‘Whole town’ mourns loss of five killed in Louisiana plane crash
Published 3:37 pm Monday, December 30, 2019
Michael Walker Vincent was one day away from his 16th birthday when he died in a plane crash along with his mom and three others on their way to a college football playoff game Saturday.
To honor him, relatives and neighbors gathered at the home of a family friend in Lafayette, Louisiana, on Sunday to sing “Happy Birthday” and to share memories of Michael and his mother, Gretchen Vincent, The Acadiana Advocate reported.

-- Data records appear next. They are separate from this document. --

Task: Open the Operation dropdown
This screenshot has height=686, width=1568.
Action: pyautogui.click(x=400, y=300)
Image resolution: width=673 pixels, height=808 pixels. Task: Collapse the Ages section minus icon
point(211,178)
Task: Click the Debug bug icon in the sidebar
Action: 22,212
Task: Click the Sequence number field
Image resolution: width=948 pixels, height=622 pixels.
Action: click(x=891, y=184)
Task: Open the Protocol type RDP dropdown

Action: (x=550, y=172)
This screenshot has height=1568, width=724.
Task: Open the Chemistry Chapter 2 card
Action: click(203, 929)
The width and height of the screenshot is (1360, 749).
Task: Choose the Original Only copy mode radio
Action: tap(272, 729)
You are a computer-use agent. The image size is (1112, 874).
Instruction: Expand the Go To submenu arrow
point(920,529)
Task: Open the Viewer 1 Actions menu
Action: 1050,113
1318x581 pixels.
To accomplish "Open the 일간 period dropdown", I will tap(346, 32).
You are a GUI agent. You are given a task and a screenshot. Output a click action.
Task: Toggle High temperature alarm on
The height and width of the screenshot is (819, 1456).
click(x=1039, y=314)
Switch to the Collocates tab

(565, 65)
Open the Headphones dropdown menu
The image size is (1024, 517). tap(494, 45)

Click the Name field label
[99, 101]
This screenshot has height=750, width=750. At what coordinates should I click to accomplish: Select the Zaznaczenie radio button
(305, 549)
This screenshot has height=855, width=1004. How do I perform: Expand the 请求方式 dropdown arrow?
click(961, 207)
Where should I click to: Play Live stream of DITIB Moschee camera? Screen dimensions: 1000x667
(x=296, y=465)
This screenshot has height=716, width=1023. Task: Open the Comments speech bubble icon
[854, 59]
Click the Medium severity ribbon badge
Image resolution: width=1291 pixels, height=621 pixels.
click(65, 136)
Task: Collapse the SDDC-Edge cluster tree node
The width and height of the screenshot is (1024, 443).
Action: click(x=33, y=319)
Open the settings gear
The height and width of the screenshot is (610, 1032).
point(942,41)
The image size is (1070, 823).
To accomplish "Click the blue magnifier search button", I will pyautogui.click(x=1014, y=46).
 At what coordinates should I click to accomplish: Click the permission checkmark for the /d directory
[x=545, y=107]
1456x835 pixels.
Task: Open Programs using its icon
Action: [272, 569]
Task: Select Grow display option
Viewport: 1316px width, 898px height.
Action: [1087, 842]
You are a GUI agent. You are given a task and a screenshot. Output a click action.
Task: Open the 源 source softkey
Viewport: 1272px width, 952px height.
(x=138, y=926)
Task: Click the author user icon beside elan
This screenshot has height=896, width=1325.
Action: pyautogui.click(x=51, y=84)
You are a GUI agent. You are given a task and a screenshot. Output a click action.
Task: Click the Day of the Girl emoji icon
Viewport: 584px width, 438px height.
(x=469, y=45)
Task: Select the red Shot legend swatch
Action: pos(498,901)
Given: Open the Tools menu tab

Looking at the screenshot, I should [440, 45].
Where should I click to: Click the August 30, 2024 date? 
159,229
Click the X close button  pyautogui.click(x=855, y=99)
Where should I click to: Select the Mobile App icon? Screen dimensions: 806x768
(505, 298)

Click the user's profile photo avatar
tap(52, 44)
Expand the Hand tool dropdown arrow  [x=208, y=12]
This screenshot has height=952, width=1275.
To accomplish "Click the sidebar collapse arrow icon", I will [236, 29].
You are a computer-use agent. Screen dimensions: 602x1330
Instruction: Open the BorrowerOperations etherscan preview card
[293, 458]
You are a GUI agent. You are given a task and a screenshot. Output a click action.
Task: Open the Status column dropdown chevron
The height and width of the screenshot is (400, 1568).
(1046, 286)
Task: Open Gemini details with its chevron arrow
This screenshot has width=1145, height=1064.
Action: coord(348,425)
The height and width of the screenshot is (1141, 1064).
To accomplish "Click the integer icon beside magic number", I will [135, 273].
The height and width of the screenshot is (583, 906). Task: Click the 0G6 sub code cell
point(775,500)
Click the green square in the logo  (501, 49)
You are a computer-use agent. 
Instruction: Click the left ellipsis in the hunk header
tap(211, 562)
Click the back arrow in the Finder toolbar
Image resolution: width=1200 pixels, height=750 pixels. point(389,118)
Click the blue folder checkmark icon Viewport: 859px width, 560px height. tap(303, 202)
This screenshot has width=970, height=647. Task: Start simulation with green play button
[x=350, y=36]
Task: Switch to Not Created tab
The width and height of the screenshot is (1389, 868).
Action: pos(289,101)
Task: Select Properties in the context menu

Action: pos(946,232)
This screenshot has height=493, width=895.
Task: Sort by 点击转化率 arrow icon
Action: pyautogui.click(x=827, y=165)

Michael’s father, Chris Vincent, supplied a birthday cake, while teenage friends presented the elder Vincent with a poster board covered with their handwritten notes and photos of his son with his friends.
“I feel like the whole town is mourning their loss,” Leslie Jacobs, a close friend of the Vincent family who hosted the gathering, told the newspaper. “It’s not just his school friends or his tennis friends. Chris and Gretchen were so kind and genuine. They touched so many lives.”
The mother and son were on board a plane headed from Lafayette to Atlanta on Saturday to watch Saturday’s Peach Bowl rivalry between Louisiana State University and the Oklahoma Sooners. The eight-passenger aircraft crashed shortly after takeoff.
The other people killed on the flight were Ian E. Biggs, 51, the plane’s pilot; Robert Vaughn Crisp II, 59; and Carley McCord, 30, a well-known sports reporter who is the daughter-in-law of the LSU offensive coordinator, Steve Ensminger.
The sole passenger to survive was identified as Stephen Wade Berzas, 37. Berzas was still hospitalized Monday in critical condition, said Elisabeth Arnold, a spokeswoman for Our Lady of Lourdes hospital.
On the ground, a person who was in or near a car where the plane crashed was injured, while two people were treated for smoke inhalation.
Most of the passengers had ties to Global Data Systems, a Lafayette-based tech company.
Crisp was vice president of operations, according to the business’ swebsite. Biggs, according to his LinkedIn profile, was a pilot and aircraft manager for GDS.
Chris Vincent was the company’s CEO, The Advocate reported.
The newspaper also reported that McCord was friends with Gretchen Vincent and had accepted a last-minute invitation to fly with them to the game.
Investigators from the National Transportation Safety Board were in Lafayette investigating the crash. They said Sunday that it could take a year or more to determine why the two-engine Piper Cheyenne crashed.
The lack of a distress call and flight data recorder coupled with mangled and charred wreckage will make finding the cause of the fiery crash extremely challenging, they said.